**Description of the task**
Send back the line that contains "Task: Open the decanter's star rating" and all lines following it through the end of the data below, exactly, omitting pictures.

Collected data:
........
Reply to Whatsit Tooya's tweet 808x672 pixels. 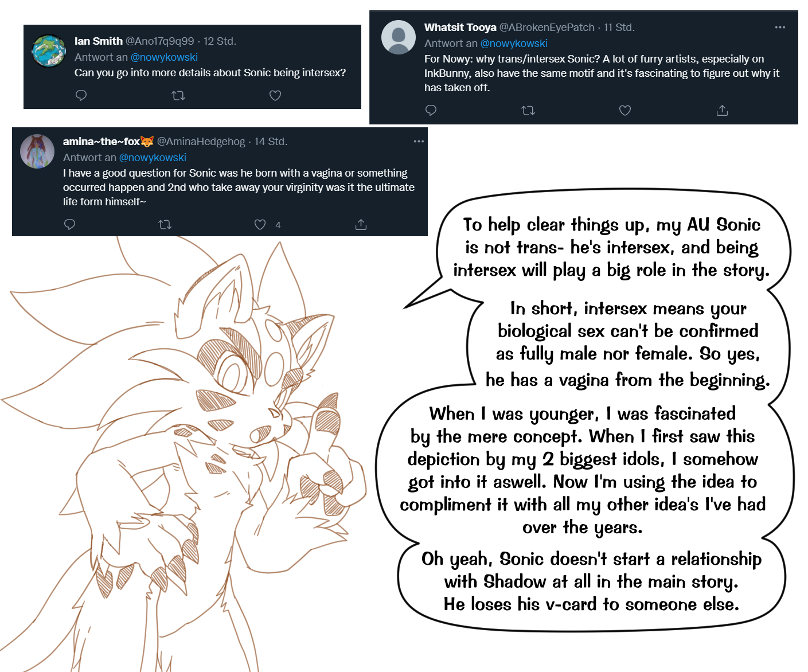coord(431,110)
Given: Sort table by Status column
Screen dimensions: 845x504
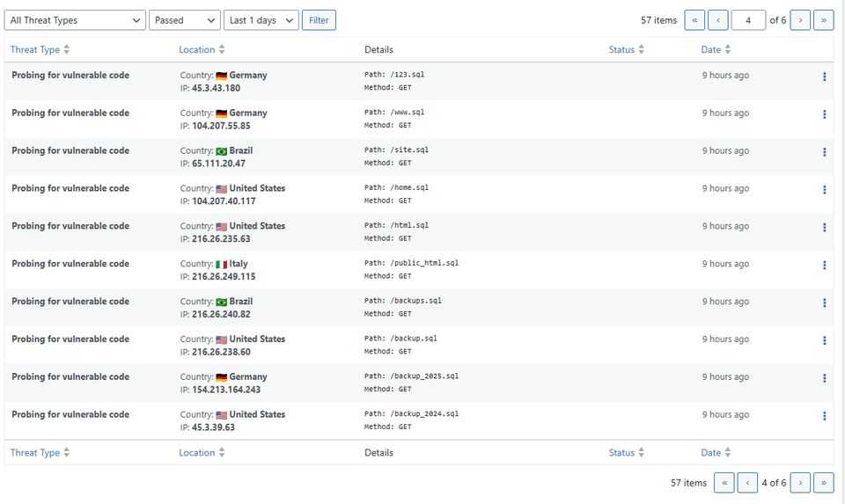Looking at the screenshot, I should coord(627,50).
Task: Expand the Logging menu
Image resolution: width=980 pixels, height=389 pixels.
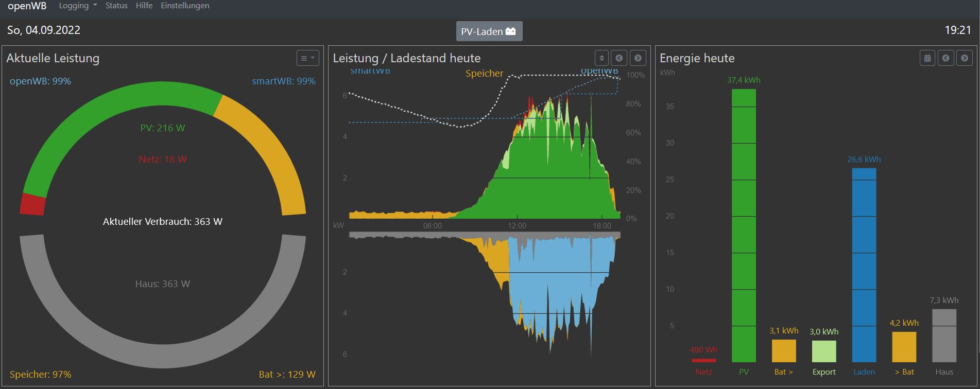Action: pyautogui.click(x=78, y=6)
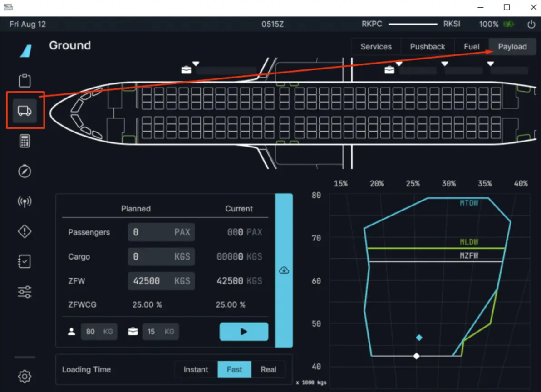The width and height of the screenshot is (541, 392).
Task: Open the ATC radio tower icon
Action: pyautogui.click(x=25, y=201)
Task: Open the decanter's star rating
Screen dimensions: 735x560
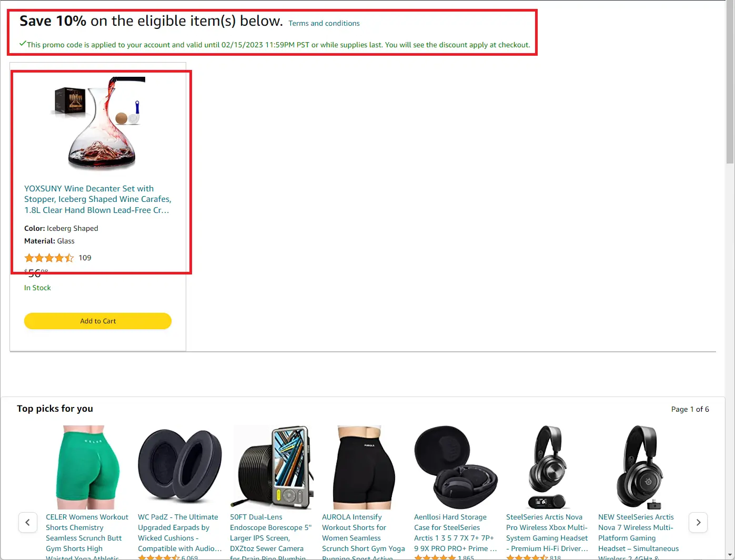Action: [x=49, y=258]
........
**Answer to this exercise**
Task: Open the decanter's star rating
Screen dimensions: 735x560
Action: [x=49, y=258]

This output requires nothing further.